If we’re going to run with the above metaphor, I’m in severe danger of being dropped due to my own neglect. In fact, I’m guilty of abusive neglect on two counts, since it’s now been, what, three weeks since I last posted?
I’d love to say that there’s some compelling reason for this unprecedented mental meltdown, but I’ve got nothing. Maybe we’ll just let the facts speak for themselves. Charged with unprovoked abandonment of the HSC, the evidence for the prosecution is as follows: trials results of hitherto unseen levels of all-time-low; lack of notes or any useful material for the upcoming actual exams; looming French monologue (this Saturday, in fact) for which the defendant is deplorably unprepared; and a shocking absence of humanly recognisable motivation.
So that’s about it, really. I kind of sort of really really need to step back on it, but I’m frequently overcome by sudden bouts of nihilism and apathy, which, let’s be honest, are just more thinly-veiled stabs at further procrastination.
I swear when I wrote the first bit of this on my phone on the train this morning (a first, which is why it spontaneously posted and subsequently disappeared) it wasn’t nearly as self-indulgent or whiny.
So let’s move on. Sorry you had to suffer through that self-pitying quagmire.
Unfortunately, the past week has been a sad one for Armstrongs. Lucky I don’t know any personally, or I’d be urging them into the nearest bomb shelter to hide from the waves of devastation that have crashed down on the sporting, scientific, and all-around, general, everyday communities.
I still want to believe in Lance Armstrong; while the use of performance enhancing drugs is, really, an unpardonable offence, seven Tours can’t be sneezed at, drugs or no drugs. And hey, I still cherish my livestrong band. That old buddy’s stuck with me since like year 4 or something.

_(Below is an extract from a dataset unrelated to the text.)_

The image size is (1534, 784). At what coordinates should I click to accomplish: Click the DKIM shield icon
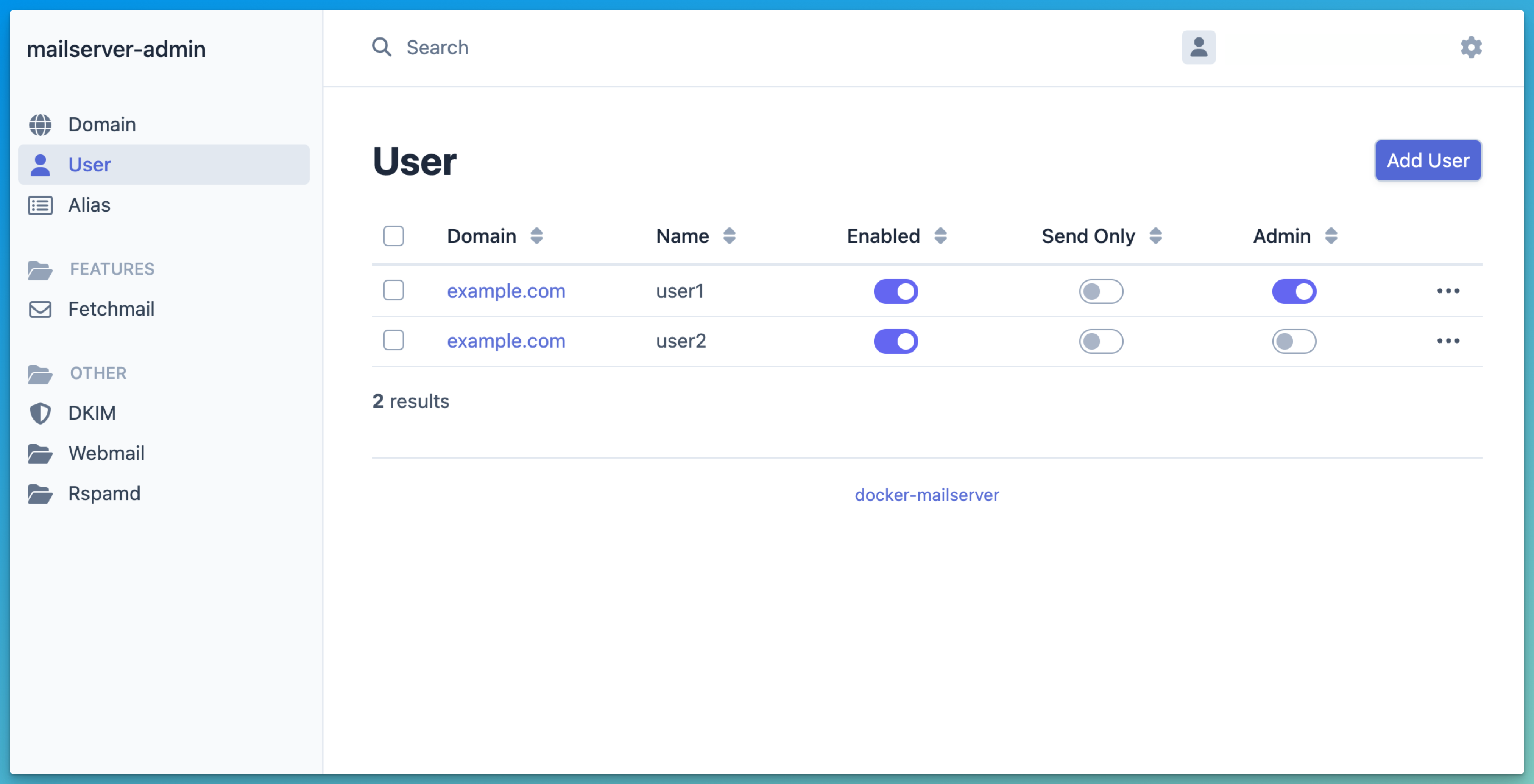[40, 413]
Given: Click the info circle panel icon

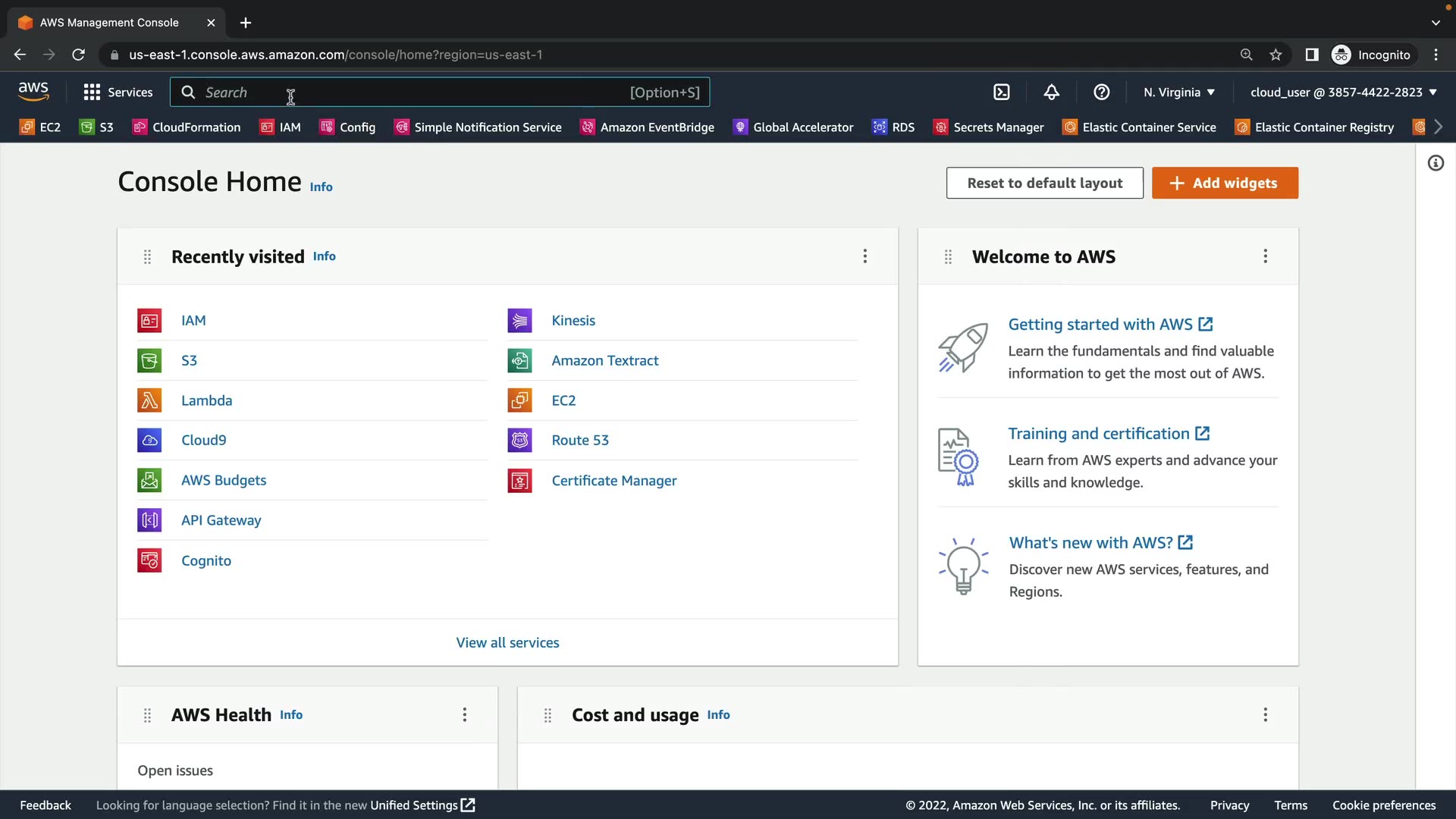Looking at the screenshot, I should tap(1436, 163).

Also, Neil Armstrong IS A BADASS.
Anyway, I really ought to be getting to sleep. That was something else I did want to talk about. I’m definitely killing myself here. I can feel the brain cells dying, crying out in wordless pain as they wither and collapse from their slumberless state. OK. that last sentence tells me that I definitely need more sleep. I know there are people who live on 4 hours a night (Gail Kelly, anyone?) but I’m definitely not one of them, however much I’d love to be. yeah. I was planning on somehow smoothly segueing that into how I’m now an adult and need less sleep… but schmeh. I’m legally an adult now. WOOOOOOO. Voting here I come.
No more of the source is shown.